■ Exercise:
Each line below containing the word "computer" needs to be shown.

Data records:
|---|
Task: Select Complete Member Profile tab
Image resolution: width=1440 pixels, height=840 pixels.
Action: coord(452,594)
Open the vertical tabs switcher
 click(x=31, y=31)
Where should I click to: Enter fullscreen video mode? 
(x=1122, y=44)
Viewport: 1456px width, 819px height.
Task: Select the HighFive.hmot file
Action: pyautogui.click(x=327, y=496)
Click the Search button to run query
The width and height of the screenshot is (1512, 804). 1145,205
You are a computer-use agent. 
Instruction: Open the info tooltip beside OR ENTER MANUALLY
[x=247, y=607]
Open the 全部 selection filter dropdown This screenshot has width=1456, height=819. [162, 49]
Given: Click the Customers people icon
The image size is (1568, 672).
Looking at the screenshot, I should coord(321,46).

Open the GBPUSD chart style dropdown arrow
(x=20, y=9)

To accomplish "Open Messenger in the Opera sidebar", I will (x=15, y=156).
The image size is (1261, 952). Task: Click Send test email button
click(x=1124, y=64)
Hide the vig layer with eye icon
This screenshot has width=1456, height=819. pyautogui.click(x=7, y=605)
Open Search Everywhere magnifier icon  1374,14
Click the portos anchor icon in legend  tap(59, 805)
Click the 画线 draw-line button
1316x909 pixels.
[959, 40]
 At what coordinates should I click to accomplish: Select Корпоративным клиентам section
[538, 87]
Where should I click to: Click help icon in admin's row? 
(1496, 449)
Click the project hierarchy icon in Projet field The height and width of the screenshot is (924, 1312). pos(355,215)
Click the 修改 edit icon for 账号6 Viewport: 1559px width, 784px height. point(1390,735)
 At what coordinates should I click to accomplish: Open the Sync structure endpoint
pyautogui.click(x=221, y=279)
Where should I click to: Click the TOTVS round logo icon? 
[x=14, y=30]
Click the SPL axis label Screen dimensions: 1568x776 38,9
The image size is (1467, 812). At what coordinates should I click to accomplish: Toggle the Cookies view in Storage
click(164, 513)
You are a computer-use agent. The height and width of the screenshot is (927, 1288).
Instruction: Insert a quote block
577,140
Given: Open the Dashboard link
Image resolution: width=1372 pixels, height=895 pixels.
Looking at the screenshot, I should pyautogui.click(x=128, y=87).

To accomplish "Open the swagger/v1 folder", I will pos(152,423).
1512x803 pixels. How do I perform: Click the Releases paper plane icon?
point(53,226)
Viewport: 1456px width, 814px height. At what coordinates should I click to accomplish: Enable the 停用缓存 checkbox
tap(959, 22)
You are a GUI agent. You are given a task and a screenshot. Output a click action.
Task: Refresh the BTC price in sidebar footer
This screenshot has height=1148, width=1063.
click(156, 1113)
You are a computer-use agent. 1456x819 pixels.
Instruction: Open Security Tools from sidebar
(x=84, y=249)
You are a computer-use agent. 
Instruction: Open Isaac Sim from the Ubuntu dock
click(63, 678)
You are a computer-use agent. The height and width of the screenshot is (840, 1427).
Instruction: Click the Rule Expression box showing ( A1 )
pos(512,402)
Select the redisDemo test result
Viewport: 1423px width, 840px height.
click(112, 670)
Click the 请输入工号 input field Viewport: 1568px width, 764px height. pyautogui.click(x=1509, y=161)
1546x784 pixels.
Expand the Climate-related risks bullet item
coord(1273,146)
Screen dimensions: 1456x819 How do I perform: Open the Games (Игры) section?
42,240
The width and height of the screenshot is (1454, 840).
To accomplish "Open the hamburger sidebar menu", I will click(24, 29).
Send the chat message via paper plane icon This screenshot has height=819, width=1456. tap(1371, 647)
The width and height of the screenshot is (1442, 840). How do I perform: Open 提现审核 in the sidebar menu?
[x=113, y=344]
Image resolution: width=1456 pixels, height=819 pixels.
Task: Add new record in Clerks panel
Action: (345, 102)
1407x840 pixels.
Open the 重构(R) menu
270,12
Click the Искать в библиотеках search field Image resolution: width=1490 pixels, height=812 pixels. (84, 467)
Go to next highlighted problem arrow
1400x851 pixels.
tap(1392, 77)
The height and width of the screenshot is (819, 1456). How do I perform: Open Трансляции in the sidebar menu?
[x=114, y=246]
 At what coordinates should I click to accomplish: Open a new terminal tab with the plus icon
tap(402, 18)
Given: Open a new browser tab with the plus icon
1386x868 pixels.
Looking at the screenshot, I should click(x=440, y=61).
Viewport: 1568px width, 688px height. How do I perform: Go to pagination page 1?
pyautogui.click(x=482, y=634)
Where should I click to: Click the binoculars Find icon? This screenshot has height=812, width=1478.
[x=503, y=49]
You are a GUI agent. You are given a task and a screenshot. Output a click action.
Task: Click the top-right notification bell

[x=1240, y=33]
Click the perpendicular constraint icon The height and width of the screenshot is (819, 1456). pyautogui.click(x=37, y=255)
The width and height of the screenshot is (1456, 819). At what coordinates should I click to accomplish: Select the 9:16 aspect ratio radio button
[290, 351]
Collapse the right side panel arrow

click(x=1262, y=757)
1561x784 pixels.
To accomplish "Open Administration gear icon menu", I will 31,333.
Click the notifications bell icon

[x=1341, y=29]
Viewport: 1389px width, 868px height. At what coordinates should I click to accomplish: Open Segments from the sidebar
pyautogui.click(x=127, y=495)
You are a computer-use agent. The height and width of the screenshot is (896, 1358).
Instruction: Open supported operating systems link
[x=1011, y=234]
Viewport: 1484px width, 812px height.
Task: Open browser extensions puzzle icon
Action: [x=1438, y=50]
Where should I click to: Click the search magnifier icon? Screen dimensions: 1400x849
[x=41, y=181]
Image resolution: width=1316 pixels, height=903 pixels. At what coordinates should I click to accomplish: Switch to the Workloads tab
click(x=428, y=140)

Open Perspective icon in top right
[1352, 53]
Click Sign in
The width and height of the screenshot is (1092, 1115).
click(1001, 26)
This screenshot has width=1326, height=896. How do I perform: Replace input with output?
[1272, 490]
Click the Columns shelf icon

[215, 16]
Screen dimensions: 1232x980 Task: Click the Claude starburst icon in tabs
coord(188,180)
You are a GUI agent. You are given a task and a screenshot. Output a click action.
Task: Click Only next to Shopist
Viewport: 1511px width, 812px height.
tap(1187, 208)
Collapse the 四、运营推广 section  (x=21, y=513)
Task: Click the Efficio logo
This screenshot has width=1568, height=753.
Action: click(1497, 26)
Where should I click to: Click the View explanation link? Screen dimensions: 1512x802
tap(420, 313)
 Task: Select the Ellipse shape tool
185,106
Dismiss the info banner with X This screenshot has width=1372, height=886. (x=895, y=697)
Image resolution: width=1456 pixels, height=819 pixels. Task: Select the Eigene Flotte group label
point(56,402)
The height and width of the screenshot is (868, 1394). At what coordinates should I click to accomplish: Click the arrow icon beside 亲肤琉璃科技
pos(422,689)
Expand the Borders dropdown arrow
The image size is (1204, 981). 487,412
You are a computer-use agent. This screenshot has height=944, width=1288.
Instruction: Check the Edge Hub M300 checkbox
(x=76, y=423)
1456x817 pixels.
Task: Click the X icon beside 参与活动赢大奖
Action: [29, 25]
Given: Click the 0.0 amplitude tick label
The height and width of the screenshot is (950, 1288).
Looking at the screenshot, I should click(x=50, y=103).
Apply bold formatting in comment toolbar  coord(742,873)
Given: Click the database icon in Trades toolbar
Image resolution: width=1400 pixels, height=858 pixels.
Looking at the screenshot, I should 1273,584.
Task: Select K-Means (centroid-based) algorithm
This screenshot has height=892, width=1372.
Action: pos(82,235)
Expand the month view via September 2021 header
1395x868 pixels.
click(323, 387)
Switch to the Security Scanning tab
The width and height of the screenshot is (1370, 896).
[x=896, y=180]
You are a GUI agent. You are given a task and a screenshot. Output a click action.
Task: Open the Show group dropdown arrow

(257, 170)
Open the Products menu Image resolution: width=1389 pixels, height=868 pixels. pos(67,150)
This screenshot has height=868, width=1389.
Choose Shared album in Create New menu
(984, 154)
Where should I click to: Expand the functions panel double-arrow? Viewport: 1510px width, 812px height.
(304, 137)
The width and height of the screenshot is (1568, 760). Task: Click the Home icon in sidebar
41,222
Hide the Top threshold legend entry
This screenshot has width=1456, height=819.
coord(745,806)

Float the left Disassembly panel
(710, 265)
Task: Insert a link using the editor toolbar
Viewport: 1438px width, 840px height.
|---|
■ Answer below:
You are a computer-use agent. 
You are a computer-use agent. The height and width of the screenshot is (927, 1288).
You are a computer-use agent. 1456x819 pixels.
You are a computer-use agent. 
You are a computer-use agent. The height and width of the screenshot is (840, 1427).
You are a computer-use agent. The height and width of the screenshot is (896, 1358).
You are a computer-use agent. This screenshot has height=944, width=1288.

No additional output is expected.